A poucos que passam pelo terceiro controle é permitido ver Morales. Seus auxiliares dizem que ele acorda às 4h para se exercitar e passa o dia planejando sua campanha. Ele não pode sair por medo de ser preso. Durante a visita, Morales admitiu certo desconforto em torcer pelo seu time favorito, o Club Bolívar, desde que o presidente da equipe, Marcelo Claure, intensificou ataques políticos a ele — um dos poucos bilionários da Bolívia, Claure o chamou de "pedófilo" e prometeu bancar qualquer candidato com chances de derrotar Morales e Arce, além de sugerir uma recompensa de US$ 1 milhão por sua captura.

Morales acredita que pode vencer se sua candidatura for aceita e exibe documentos de pesquisas privadas que supostamente comprovam isso.

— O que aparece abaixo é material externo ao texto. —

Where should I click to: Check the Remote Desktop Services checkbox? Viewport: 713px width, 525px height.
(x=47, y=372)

Ele rejeitou perguntas sobre a possibilidade de não poder concorrer.

— Não há plano B — disse, antes de encerrar abruptamente a entrevista, após 10 minutos. — É pátria ou morte.

Durante a entrevista, enfatizou que concorre porque os bolivianos pediram seu retorno. Ele se recusou a discutir os obstáculos legais e se ofendeu com as perguntas.

— Se for para isso a entrevista, suspendemos — disse, antes de sair.